> Activity
All entries below are to be copied precisely as they appear.

◆ ◆ ◆ ◆

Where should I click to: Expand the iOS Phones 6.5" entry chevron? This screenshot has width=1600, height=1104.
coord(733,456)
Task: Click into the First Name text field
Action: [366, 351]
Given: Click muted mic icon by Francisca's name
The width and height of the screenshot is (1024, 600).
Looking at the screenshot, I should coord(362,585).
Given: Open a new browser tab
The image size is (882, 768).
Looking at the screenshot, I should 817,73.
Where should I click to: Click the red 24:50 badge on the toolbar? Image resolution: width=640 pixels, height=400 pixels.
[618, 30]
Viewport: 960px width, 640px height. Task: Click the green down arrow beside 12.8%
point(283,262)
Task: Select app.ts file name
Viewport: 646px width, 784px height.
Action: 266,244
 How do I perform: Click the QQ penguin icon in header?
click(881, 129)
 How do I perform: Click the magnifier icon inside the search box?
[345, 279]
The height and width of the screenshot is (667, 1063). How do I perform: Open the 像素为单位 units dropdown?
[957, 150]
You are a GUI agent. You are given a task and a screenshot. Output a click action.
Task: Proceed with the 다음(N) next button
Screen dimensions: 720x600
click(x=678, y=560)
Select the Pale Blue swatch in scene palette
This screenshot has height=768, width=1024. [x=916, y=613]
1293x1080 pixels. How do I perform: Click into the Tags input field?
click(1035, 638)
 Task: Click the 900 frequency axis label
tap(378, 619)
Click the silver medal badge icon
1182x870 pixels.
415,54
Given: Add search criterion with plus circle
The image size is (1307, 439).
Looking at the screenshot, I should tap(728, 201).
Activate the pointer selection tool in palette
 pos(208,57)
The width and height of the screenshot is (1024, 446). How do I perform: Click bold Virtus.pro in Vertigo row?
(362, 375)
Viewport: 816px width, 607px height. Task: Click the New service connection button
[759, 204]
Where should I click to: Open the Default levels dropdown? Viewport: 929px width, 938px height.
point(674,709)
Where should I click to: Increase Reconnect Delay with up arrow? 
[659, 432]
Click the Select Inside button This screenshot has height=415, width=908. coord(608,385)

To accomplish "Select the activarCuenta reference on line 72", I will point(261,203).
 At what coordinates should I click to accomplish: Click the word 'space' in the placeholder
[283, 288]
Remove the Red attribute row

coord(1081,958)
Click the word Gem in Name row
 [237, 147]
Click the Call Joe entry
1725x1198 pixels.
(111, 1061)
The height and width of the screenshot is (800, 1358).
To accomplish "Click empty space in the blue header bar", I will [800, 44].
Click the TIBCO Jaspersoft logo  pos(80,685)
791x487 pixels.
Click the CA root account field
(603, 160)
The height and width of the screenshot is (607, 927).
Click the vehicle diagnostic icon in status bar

◆ ◆ ◆ ◆

> Result for this task
Where should I click to: Expand the iOS Phones 6.5" entry chevron? This screenshot has width=1600, height=1104.
coord(733,456)
Task: Click into the First Name text field
Action: [366, 351]
Given: Click muted mic icon by Francisca's name
The width and height of the screenshot is (1024, 600).
Looking at the screenshot, I should coord(362,585).
Given: Open a new browser tab
The image size is (882, 768).
Looking at the screenshot, I should 817,73.
Where should I click to: Click the red 24:50 badge on the toolbar? Image resolution: width=640 pixels, height=400 pixels.
[618, 30]
Viewport: 960px width, 640px height. Task: Click the green down arrow beside 12.8%
point(283,262)
Task: Select app.ts file name
Viewport: 646px width, 784px height.
Action: 266,244
 How do I perform: Click the QQ penguin icon in header?
click(881, 129)
 How do I perform: Click the magnifier icon inside the search box?
[345, 279]
The height and width of the screenshot is (667, 1063). How do I perform: Open the 像素为单位 units dropdown?
[957, 150]
You are a GUI agent. You are given a task and a screenshot. Output a click action.
Task: Proceed with the 다음(N) next button
Screen dimensions: 720x600
click(x=678, y=560)
Select the Pale Blue swatch in scene palette
This screenshot has height=768, width=1024. [x=916, y=613]
1293x1080 pixels. How do I perform: Click into the Tags input field?
click(1035, 638)
 Task: Click the 900 frequency axis label
tap(378, 619)
Click the silver medal badge icon
1182x870 pixels.
415,54
Given: Add search criterion with plus circle
The image size is (1307, 439).
Looking at the screenshot, I should tap(728, 201).
Activate the pointer selection tool in palette
 pos(208,57)
The width and height of the screenshot is (1024, 446). How do I perform: Click bold Virtus.pro in Vertigo row?
(362, 375)
Viewport: 816px width, 607px height. Task: Click the New service connection button
[759, 204]
Where should I click to: Open the Default levels dropdown? Viewport: 929px width, 938px height.
point(674,709)
Where should I click to: Increase Reconnect Delay with up arrow? 
[659, 432]
Click the Select Inside button This screenshot has height=415, width=908. coord(608,385)

To accomplish "Select the activarCuenta reference on line 72", I will point(261,203).
 At what coordinates should I click to accomplish: Click the word 'space' in the placeholder
[283, 288]
Remove the Red attribute row

coord(1081,958)
Click the word Gem in Name row
 [237, 147]
Click the Call Joe entry
1725x1198 pixels.
(111, 1061)
The height and width of the screenshot is (800, 1358).
To accomplish "Click empty space in the blue header bar", I will [800, 44].
Click the TIBCO Jaspersoft logo  pos(80,685)
791x487 pixels.
Click the CA root account field
(603, 160)
The height and width of the screenshot is (607, 927).
Click the vehicle diagnostic icon in status bar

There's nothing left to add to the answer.